• [Element and text position data]:
((
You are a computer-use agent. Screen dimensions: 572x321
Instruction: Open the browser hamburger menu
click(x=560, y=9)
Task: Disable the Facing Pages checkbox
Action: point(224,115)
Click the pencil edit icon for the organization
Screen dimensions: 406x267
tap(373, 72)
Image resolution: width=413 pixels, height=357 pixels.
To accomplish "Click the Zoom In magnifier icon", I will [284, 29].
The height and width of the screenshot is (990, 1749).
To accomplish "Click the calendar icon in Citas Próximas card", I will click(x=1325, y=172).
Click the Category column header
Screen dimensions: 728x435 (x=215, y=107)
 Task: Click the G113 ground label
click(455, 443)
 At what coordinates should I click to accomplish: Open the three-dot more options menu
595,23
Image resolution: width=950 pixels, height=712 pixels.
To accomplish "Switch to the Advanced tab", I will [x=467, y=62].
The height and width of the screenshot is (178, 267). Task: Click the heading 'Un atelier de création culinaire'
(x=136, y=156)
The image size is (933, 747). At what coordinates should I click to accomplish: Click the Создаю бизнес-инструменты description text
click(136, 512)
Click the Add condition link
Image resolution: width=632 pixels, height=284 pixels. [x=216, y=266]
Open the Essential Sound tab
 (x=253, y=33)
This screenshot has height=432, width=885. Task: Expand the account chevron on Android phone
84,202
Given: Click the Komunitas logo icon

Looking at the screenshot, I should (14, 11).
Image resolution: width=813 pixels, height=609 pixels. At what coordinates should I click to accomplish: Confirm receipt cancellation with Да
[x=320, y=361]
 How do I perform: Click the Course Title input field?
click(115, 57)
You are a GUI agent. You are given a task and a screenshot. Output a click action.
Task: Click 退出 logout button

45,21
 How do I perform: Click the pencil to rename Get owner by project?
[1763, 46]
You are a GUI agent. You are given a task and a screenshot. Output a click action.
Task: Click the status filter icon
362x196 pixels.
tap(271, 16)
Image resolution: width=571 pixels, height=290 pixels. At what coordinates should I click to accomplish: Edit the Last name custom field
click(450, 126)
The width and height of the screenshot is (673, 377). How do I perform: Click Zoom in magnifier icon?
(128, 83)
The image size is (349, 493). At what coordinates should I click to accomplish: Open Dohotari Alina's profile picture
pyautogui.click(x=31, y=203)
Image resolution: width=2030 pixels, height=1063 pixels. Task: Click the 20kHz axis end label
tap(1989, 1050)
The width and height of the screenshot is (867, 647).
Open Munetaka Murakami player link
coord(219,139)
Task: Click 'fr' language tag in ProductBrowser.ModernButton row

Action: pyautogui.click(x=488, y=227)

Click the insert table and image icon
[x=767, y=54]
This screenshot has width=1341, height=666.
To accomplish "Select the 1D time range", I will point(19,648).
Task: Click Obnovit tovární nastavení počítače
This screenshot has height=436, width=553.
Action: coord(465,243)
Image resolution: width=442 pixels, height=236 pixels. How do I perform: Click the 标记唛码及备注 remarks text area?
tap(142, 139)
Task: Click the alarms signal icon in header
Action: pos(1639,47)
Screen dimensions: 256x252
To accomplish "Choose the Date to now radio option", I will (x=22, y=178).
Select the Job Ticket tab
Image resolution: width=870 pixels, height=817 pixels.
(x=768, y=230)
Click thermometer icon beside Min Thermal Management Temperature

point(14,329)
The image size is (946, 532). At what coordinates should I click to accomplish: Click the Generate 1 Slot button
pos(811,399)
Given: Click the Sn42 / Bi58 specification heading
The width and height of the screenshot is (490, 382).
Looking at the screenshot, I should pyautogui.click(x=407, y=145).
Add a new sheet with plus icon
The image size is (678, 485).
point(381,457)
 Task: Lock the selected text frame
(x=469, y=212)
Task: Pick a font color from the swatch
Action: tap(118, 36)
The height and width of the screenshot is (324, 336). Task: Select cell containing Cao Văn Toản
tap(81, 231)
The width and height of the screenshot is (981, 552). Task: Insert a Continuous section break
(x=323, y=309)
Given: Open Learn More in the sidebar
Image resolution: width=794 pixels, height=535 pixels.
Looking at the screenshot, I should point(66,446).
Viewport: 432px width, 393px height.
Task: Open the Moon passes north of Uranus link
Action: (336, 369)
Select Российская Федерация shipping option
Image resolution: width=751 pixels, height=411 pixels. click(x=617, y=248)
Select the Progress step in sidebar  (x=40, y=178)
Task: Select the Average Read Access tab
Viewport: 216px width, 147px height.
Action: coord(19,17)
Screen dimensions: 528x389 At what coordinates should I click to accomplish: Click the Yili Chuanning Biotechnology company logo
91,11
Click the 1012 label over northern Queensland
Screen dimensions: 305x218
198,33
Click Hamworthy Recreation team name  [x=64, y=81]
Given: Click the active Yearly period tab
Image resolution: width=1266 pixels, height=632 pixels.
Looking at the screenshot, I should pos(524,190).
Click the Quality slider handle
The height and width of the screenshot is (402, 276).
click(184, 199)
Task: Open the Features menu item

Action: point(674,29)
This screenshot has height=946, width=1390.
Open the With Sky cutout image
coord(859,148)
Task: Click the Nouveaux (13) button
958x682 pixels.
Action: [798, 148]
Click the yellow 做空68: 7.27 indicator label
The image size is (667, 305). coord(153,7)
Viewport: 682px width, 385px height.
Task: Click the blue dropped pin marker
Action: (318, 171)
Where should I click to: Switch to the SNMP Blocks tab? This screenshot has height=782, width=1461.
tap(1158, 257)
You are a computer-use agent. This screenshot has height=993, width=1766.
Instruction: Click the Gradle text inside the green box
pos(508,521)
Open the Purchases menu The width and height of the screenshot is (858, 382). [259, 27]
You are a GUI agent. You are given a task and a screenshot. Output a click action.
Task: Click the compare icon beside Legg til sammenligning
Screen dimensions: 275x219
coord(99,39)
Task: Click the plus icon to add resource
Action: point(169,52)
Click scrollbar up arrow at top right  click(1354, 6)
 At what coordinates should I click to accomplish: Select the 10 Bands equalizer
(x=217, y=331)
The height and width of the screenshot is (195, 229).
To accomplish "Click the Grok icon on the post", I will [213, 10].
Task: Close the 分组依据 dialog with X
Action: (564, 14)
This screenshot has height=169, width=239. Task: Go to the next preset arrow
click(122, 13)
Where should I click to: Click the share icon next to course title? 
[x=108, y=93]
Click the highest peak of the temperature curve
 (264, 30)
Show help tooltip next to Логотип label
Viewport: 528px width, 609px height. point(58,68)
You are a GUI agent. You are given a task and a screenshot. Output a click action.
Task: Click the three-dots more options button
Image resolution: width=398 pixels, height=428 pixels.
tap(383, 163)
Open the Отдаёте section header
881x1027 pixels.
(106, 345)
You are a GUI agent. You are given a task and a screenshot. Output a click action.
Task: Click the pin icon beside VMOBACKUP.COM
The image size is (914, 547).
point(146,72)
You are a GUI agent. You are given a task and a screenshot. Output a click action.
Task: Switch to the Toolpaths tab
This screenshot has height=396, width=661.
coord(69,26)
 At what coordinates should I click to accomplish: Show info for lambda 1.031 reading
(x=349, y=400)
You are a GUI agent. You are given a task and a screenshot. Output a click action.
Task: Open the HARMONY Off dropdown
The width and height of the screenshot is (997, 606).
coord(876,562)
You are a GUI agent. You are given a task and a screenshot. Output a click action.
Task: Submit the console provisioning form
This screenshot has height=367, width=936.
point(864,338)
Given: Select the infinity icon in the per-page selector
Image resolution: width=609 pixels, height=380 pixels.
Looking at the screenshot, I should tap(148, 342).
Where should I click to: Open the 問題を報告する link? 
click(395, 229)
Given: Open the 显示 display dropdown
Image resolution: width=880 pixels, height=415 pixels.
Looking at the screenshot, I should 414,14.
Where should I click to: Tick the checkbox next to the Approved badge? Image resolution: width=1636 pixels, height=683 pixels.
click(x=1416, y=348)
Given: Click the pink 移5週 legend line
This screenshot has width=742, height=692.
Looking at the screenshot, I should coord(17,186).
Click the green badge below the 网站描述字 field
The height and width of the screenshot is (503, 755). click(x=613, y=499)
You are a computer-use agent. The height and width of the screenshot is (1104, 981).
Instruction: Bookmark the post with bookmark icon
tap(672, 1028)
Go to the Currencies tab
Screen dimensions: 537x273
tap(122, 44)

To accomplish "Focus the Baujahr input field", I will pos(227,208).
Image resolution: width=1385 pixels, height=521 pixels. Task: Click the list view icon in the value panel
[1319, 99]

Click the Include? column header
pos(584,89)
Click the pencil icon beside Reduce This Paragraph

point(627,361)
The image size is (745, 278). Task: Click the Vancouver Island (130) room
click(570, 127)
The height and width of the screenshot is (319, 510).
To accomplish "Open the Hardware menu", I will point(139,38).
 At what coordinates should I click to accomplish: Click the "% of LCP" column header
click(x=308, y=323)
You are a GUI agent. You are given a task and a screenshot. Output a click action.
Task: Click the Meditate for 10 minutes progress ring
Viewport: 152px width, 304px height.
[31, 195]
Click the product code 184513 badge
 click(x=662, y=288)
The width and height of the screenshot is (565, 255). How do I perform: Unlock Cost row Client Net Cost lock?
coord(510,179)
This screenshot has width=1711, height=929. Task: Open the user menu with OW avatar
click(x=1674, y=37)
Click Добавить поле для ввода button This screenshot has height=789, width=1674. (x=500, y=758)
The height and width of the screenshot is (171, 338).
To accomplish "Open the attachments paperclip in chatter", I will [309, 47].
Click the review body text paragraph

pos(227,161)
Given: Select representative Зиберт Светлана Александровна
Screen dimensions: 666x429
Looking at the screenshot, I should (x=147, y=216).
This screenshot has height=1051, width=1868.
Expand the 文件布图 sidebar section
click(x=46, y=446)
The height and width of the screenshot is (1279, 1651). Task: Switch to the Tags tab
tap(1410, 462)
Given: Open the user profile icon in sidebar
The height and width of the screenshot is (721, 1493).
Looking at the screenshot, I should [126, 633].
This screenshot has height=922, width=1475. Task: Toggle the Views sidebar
))
• [Brief]: Copy the lines of the data above verbatim, from the line with "Image resolution: width=2030" up to and including the line with "coord(219,139)".

• [Full response]:
Image resolution: width=2030 pixels, height=1063 pixels. Task: Click the 20kHz axis end label
tap(1989, 1050)
The width and height of the screenshot is (867, 647).
Open Munetaka Murakami player link
coord(219,139)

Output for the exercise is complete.